A few weeks back, I blogged about New York’s new Power of Attorney law and its possible implications for registration statements, Section 16 reports and Form 10-Ks. Since then, there has been disagreement among practitioners regarding how broadly the new law should be applied in the federal securities law context.
A number of working groups, including one from the New York State Bar, have been making efforts to introduce a technical amendments bill in New York would clarify some of the open issues – but it sounds like there are some issues that would remain outstanding even after those efforts. Plus, a technical amendment doesn’t appear on the fast-track and it’s not likely to be adopted soon.
In this podcast, Maureen Sladek of IBM provides some great insight by identifying the open issues and addressing how to handle them under New York’s new Power of Attorney law (including providing a set of FAQs and sample POA under the new law that she co-wrote with Evan Barth; see our “Power of Attorney” Practice Area for those), including:
– What’s the background on the New York Power of Attorney law?
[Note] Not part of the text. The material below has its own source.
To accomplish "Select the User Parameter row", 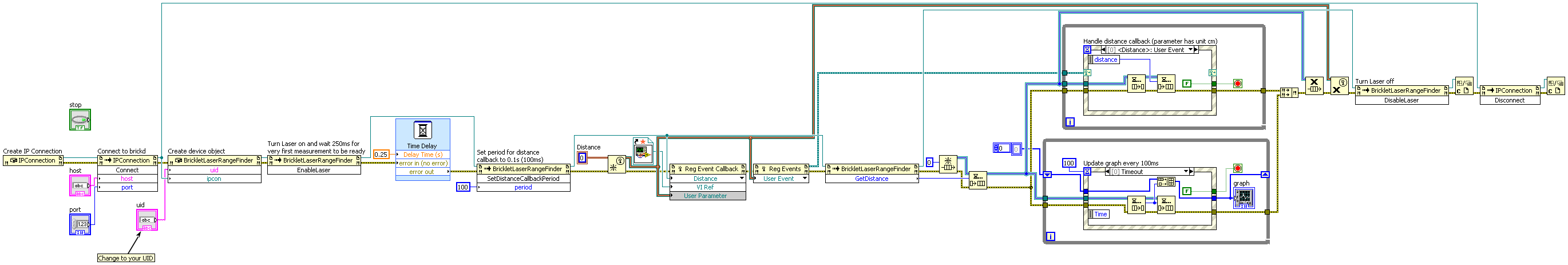I will pos(708,196).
– What are the biggest problems from a corporate perspective?
– Are there any efforts to fix these problems?
– What should companies do in the meantime?
Ask the Experts: Prepping for a Wild Proxy Season
In a few weeks, we’re holding a webcast entitled “Ask the Experts: Prepping for a Wild Proxy Season,” during which a panel of experts will provide practical guidance in a variety of areas that those grappling with the upcoming season know too well. This is your chance to get your questions answered by the best – shoot me an email with any proxy season questions you may have leading up to November 18th. Your identity will be kept anonymous.
More on “The Mentor Blog”
We continue to post new items daily on our new blog – “The Mentor Blog” – for TheCorporateCounsel.net members. Members can sign up to get that blog pushed out to them via email whenever there is a new entry by simply inputting their email address on the left side of that blog. Here are some of the latest entries:
– Is the SEC Necessary?
– Towers Perrin Releases 2008 D&O Survey Report: Some Comments
– More on “Law Firms Going Public: Crazy Talk?”
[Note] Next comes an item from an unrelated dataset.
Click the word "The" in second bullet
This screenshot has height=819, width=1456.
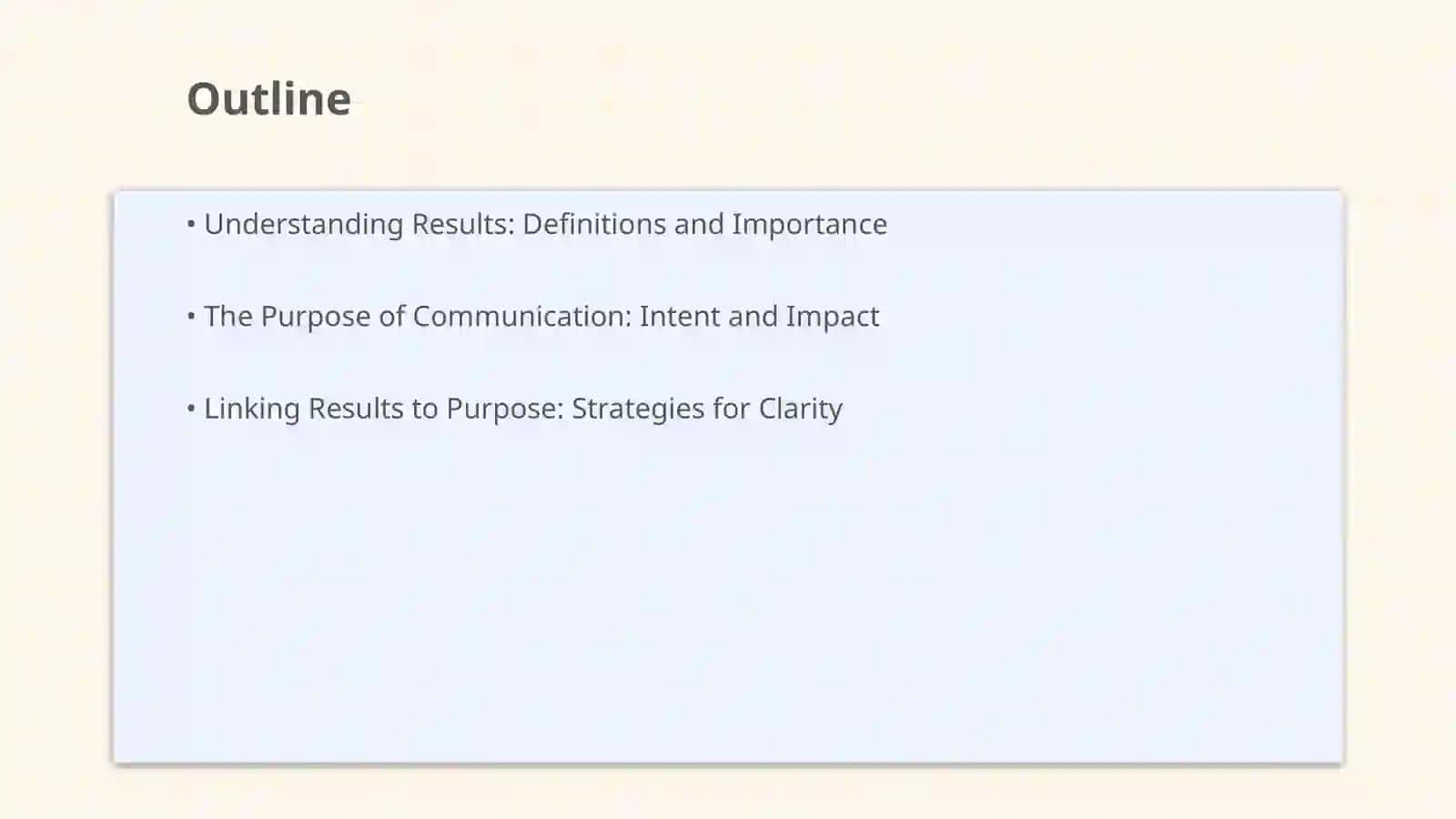tap(228, 316)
– Survey Responses: Transfer Agent Opinion Requests
– Study of Early Adopters: IRO Use of Twitter
Last week, Tom Ball gave us the basics in broker nonvote math. In this podcast, David Drake and Rhonda Brauer dig further into the math of revised NYSE Rule 452 – here’s the worksheet you should print out to follow along – and help you explore some possible ways to get out those otherwise lost retail votes.
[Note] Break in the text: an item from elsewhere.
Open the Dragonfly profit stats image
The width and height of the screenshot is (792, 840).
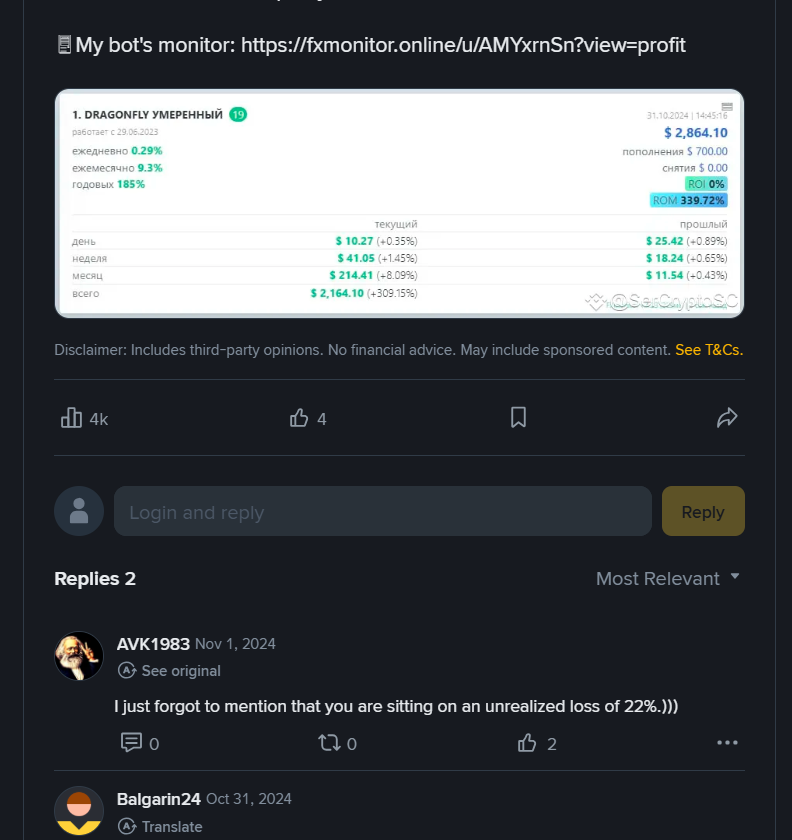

In our “Proxy Season Blog” yesterday, I blogged about the confusion of the intersection of revised Rule 452 and Delaware law. Note how there has been a bit of back and forth in Topic #5216 of our “Q&A Forum” about this topic too.
And remember that a number of critical proxy season areas are covered in our “Special” November-December issue of the Deal Lawyers print newsletter. Finally, note that the upcoming issue of The Corporate Counsel will be providing practical guidance in the broker nonvote area.
Federal Reserve Proposes Guidance on Sound Incentive Compensation Policies
From Cleary Gottlieb: Yesterday, the Federal Reserve released for comment proposed guidance on incentive compensation applicable to all banking organizations under its supervision. The proposal includes two supervisory initiatives. The first, applicable to 28 “large, complex banking organizations,” will involve a review each organization’s policies and practices to determine their consistency with the guidance described below. The organization-specific policies will be assessed by supervisors in a special coordinated “horizontal review.”
The press release issued with the proposed guidance states that “[t]he policies and implementing practices adopted by these firms in response to the final supervisory principles will become a part of the supervisory expectations for each firm and will be monitored for compliance.” The second initiative will involve a review of compensation practices at regional, community, and other banking organizations not classified as large and complex, as part of the regular, risk-focused examination process. These reviews will be tailored to take account of the size, complexity, and other characteristics of the banking organization.
The guidance is designed to apply to the compensation of: (1) senior executives and others responsible for oversight of an organization’s firm-wide activities or material business lines; (2) individual employees, including non-executive employees, whose activities may expose the organization to material amounts of risk; and (3) groups of employees who are subject to the same or similar incentive compensation arrangements and who, in the aggregate, may expose the organization to material amounts of risk.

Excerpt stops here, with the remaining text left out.